An anonymous reader writes "3D17.org is a website designed to allow large-scale collaborative document editing. Unlike tools like Wiki, any changes made to a 3D17 document must go-through a moderation-like voting process to see which should be applied to the document. Possible applications include allowing a large community to draft letters, emails, and faxes in a way that everyone can contribute. 3D17 even eats its own dogfood - its FAQ can be user-modified just like any other document."

6 of 218 comments (clear)

  1. What about other systems like... by CrypticSpawn · · Score: 4, Informative
    Whats the difference from that and these?

    NASA System
    Diracian

  2. interesting by stonebeat.org · · Score: 3, Informative

    A wiki with Workflow and authentication wrapped around it.
    The only thing missing is WebDAV support. With WebDAV support people could collaboratively edit the documents (spreadsheet etc) attached to the webpages.

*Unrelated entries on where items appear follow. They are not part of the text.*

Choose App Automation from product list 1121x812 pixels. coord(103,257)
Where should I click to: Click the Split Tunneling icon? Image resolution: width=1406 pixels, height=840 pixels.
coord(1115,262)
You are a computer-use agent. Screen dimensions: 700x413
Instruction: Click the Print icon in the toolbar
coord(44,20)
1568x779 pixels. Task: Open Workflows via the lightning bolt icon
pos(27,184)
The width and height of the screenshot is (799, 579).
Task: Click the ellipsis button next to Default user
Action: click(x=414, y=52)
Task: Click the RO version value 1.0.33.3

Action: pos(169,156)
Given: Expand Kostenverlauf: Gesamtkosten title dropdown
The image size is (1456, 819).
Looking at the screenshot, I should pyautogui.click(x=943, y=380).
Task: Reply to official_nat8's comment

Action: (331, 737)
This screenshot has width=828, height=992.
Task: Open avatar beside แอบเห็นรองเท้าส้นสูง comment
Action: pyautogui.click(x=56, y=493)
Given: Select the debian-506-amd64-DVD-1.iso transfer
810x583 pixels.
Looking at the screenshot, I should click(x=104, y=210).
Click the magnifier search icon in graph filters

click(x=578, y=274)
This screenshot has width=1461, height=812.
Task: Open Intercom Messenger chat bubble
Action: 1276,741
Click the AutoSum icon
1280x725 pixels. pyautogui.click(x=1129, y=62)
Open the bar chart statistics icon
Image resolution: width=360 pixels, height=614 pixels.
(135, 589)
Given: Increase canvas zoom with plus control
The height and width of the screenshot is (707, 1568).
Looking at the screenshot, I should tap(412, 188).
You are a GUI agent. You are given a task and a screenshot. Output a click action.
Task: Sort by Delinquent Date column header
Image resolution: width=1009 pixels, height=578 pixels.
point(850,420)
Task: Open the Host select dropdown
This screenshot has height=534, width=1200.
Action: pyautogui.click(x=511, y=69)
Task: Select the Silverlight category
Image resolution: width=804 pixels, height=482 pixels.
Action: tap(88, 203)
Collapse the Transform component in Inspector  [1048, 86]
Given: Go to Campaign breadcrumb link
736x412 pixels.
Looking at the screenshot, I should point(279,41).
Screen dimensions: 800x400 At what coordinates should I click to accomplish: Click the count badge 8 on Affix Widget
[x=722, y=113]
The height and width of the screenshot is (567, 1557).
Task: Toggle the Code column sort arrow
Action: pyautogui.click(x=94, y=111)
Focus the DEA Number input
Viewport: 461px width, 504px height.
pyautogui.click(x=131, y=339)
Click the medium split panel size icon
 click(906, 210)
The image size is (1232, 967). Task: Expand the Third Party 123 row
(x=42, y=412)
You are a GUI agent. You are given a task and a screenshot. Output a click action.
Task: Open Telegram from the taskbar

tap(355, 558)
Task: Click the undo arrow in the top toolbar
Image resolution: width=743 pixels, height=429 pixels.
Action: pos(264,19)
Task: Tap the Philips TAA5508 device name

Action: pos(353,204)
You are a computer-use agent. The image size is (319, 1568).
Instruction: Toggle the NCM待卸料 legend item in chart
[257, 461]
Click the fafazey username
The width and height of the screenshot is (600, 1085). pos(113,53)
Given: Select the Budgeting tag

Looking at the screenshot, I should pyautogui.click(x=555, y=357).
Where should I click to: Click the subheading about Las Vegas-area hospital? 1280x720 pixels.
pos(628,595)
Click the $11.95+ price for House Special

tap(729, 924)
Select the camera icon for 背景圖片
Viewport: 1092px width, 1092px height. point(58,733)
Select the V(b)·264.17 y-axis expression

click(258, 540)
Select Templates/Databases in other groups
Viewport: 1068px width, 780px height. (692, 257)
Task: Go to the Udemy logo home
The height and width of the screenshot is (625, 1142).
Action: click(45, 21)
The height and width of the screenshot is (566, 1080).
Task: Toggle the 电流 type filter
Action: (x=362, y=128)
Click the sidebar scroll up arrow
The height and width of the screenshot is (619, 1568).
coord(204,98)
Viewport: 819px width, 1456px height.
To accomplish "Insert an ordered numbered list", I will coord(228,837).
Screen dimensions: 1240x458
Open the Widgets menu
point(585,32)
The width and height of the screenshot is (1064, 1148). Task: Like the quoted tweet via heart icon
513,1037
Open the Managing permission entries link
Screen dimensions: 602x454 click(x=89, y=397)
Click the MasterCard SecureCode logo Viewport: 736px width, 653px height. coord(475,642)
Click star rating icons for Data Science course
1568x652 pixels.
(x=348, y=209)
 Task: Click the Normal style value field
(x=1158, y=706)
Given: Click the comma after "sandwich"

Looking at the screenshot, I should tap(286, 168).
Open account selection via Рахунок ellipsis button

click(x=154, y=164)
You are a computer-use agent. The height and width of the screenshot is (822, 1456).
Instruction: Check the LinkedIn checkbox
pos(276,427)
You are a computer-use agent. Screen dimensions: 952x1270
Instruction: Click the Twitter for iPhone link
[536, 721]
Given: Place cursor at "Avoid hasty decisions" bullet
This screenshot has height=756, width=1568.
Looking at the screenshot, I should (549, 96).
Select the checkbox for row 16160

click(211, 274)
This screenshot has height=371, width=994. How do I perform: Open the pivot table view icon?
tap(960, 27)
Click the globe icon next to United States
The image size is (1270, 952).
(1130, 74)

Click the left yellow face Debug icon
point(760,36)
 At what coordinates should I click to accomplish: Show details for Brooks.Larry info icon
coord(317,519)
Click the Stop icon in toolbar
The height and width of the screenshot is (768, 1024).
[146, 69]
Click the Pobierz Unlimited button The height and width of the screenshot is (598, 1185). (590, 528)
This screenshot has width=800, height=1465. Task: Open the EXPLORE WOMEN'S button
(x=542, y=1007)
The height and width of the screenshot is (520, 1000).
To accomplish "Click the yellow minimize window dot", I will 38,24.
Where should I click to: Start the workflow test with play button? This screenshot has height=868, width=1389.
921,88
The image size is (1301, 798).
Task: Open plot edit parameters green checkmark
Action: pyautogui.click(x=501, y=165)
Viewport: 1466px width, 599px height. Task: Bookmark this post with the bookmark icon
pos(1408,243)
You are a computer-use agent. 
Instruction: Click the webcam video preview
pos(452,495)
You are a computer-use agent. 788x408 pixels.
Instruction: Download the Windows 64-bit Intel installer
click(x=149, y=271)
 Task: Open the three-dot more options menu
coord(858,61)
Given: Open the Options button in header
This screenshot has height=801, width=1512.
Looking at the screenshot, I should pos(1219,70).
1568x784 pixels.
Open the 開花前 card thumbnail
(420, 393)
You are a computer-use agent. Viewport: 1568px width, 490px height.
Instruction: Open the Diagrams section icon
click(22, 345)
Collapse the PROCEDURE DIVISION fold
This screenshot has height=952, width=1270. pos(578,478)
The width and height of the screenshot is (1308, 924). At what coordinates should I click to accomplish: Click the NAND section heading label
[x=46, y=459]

  3. Re:A serious question... by revividus · · Score: 4, Informative
    I believe that Bruce Eckel wrote Thinking in Java in a sort of middle-ground between 3D17 and your suggestion; that is he wrote it, posted it online, allowed anyone to comment on the text, and wound up incorporating many hundreds of corrections and suggestions into the final text. In a sense, it was something like 3D17, but he was the moderator of the suggestions/corrections that came in. He talks a bit about it here.

    Also, I suppose a /. thread viewed at a threshold of 3 or 4 or higher would qualify as a collaborative commentary on whatever article is being discussed.

    Of course, I realize that neither of these examples are exactly what 3D17 is suggesting, but they share elements.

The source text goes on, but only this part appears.